Exercise passage:
= Beginning of Section =

When people won’t take ‘closed’ for an answer

Does the new, user-friendly healthy service take any more notice of local people than it ever did? Judith Emanuel describes how people in Ancoats fought for the services they wanted — and got them

In early 1987 North Manchester Health Authority announced that they would be closing the Ancoats casualty department. In previous years local people had lost a lot of facilities, such as play areas, shops, the library and swimming pool and they were not going to lose the casualty department without a fight.

On the day the casualty department was due to close local people decided, rather impulsively, to sit-in at the casualty department. The sit-in was unusual in attracting local people in a wholly working class area, who maintained control throughout. It was never dominated by trade unionists or political activists.

In September, the health authority agreed to set up a community clinic that would provide walk-in facilities for people with minor injuries. While this was not what people had been campaigning for, some did see it as a victory.

According to Phil Burke, of the Ancoats Action Group: ‘We won that fight because we complained and made our protest felt by taking over the casualty department...If we had sat round a big table and tried to talk things through at the beginning, we would have been beaten right at the start, basically because we didn’t have the know-how or the knowledge to be able to argue our case.’

‘But by taking action, by refusing to move from the casualty, we gained strength to argue, and also gave ourselves the time to find out exactly what was going on and how things worked, and so I feel that we won...in terms of getting a clinic which would not have been there. I’m sure of that.’

The action group were centrally involved in influencing the services which would be offered at the clinic and to a large extent they got the services they wanted.

= End of Section =

Source data:
= Beginning of Section =

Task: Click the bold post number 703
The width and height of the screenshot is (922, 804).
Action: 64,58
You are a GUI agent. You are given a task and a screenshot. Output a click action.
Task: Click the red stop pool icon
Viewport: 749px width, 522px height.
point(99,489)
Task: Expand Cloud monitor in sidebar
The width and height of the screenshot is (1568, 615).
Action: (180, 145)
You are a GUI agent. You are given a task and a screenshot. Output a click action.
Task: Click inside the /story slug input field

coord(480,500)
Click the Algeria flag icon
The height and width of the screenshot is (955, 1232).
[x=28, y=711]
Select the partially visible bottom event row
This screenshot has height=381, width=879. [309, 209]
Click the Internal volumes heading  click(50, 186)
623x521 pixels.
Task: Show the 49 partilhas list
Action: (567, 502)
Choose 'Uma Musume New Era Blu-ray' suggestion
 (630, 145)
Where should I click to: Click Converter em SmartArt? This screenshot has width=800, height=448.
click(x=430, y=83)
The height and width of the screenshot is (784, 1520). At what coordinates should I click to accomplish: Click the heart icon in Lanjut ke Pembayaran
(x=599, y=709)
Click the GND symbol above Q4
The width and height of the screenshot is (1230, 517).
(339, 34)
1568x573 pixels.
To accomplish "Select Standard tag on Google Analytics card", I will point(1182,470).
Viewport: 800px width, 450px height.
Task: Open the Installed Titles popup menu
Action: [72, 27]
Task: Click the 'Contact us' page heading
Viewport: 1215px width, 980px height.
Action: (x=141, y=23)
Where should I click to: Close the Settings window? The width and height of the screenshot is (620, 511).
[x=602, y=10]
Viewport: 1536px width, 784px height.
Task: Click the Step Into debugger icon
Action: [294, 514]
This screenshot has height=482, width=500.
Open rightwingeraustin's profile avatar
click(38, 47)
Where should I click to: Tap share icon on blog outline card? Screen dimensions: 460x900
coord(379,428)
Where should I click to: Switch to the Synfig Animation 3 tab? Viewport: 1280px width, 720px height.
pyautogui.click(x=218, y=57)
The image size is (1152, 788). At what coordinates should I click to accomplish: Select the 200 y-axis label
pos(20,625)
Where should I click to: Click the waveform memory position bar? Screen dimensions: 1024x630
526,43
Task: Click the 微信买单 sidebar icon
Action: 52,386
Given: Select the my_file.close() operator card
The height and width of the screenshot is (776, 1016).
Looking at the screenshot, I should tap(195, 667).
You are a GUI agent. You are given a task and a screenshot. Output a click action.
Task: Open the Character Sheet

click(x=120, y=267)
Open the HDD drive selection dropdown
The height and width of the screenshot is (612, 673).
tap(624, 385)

= End of Section =

What to work on:
1) In the Ancoats passage:
(a) Which health authority announced that the Ancoats casualty department would close?
(b) In what month did the health authority agree to set up a community clinic?
(c) What group does Phil Burke belong to?
2) Reproduce the Ancoats passage word for word from "According to Phil" to "services they wanted.".
Rely only on the Ancoats passage, not on the rows.

Task-by-task results:
1)
(a) North Manchester Health Authority
(b) September
(c) The Ancoats Action Group

2)
According to Phil Burke, of the Ancoats Action Group: ‘We won that fight because we complained and made our protest felt by taking over the casualty department...If we had sat round a big table and tried to talk things through at the beginning, we would have been beaten right at the start, basically because we didn’t have the know-how or the knowledge to be able to argue our case.’

‘But by taking action, by refusing to move from the casualty, we gained strength to argue, and also gave ourselves the time to find out exactly what was going on and how things worked, and so I feel that we won...in terms of getting a clinic which would not have been there. I’m sure of that.’

The action group were centrally involved in influencing the services which would be offered at the clinic and to a large extent they got the services they wanted.